— start Data shown —
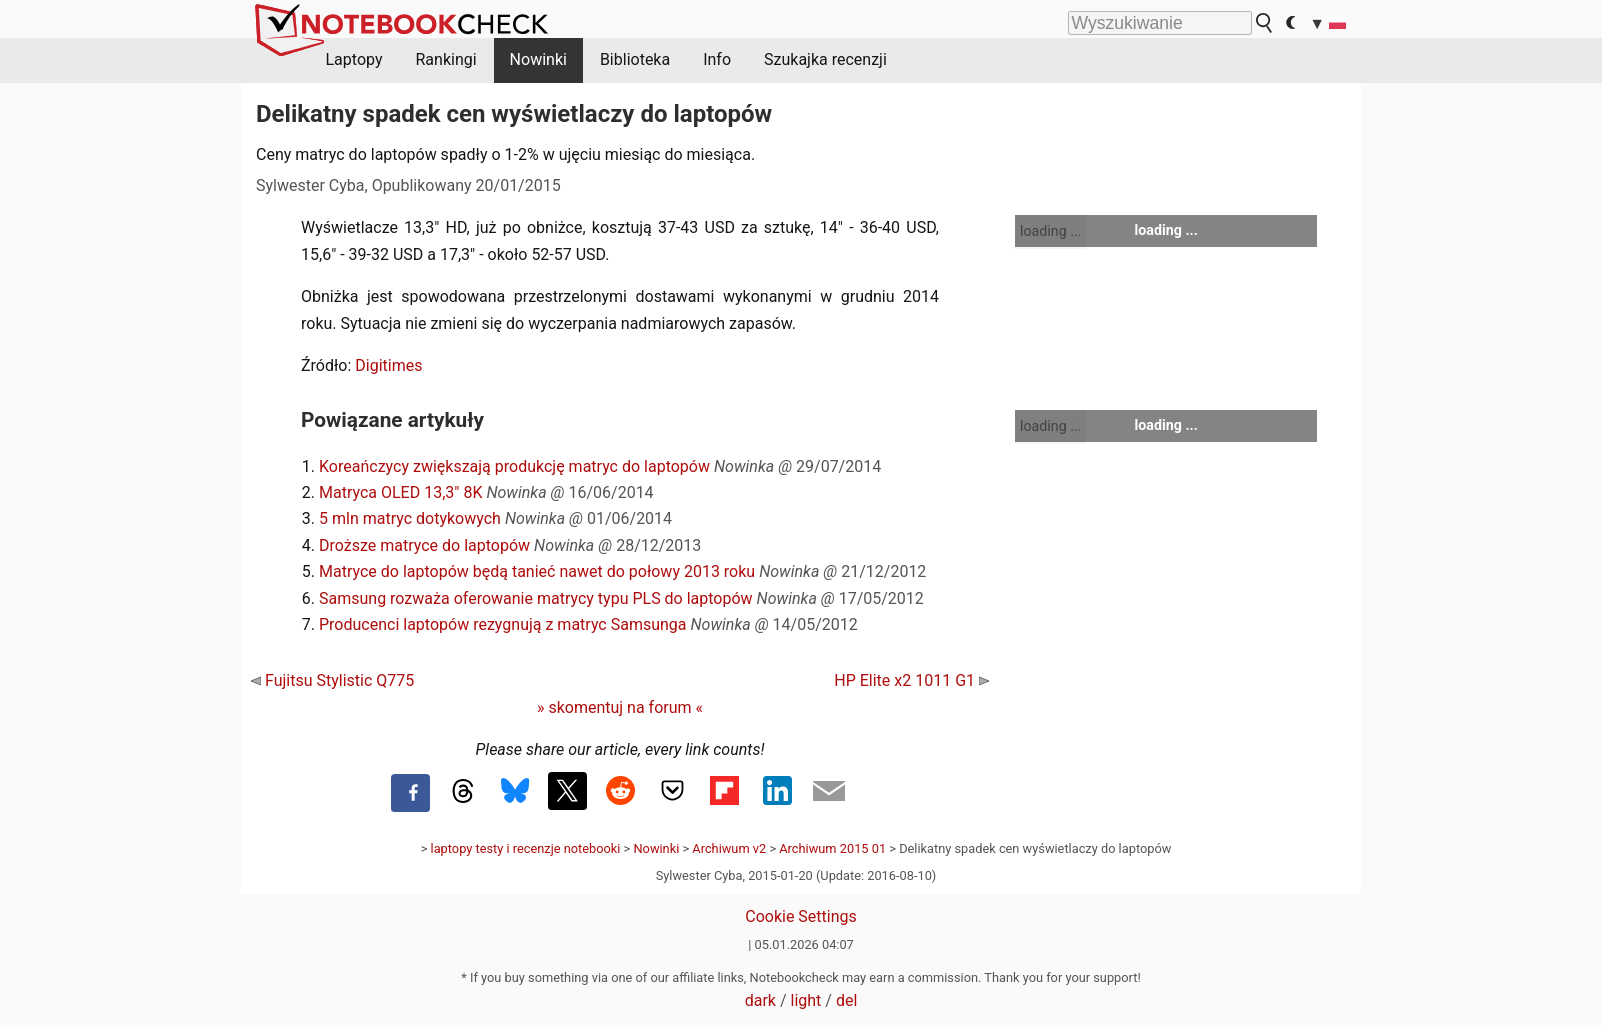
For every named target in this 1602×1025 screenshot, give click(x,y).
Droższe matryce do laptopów (424, 545)
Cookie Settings (801, 916)
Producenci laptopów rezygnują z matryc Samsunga (503, 624)
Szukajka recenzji (825, 59)
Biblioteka (635, 59)
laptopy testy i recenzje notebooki (526, 848)
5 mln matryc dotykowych (410, 518)
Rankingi (445, 59)
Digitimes (388, 365)
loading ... (1050, 231)
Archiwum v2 (729, 848)
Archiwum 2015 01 (832, 848)
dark (760, 1000)
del (846, 1000)
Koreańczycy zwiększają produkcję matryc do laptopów (514, 466)
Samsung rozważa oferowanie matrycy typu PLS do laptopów (536, 598)
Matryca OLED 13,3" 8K (400, 492)
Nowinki (538, 59)
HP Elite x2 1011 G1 (911, 680)
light (806, 1000)
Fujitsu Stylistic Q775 (332, 680)
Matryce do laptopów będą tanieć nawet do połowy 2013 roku (537, 571)
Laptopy (354, 59)
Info (717, 59)
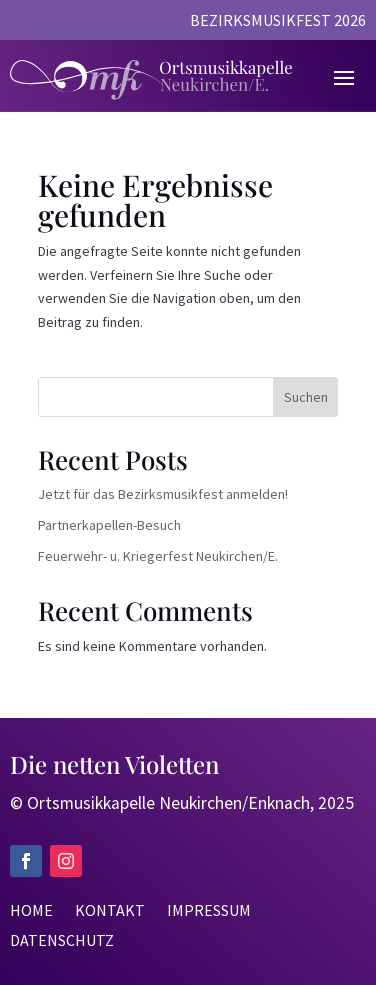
— end Data shown —
* Exercise goal
Present the records as a numbered list, starting with the line that contains "del (846, 1000)" and continuing through the end of the records. Include both ends, skip any blank lines, and leave the pictures out.

* Task answer
1. del (846, 1000)
2. Koreańczycy zwiększają produkcję matryc do laptopów (514, 466)
3. Samsung rozważa oferowanie matrycy typu PLS do laptopów (536, 598)
4. Matryca OLED 13,3" 8K (400, 492)
5. Nowinki (538, 59)
6. HP Elite x2 1011 G1 (911, 680)
7. light (806, 1000)
8. Fujitsu Stylistic Q775 (332, 680)
9. Matryce do laptopów będą tanieć nawet do połowy 2013 roku (537, 571)
10. Laptopy (354, 59)
11. Info (717, 59)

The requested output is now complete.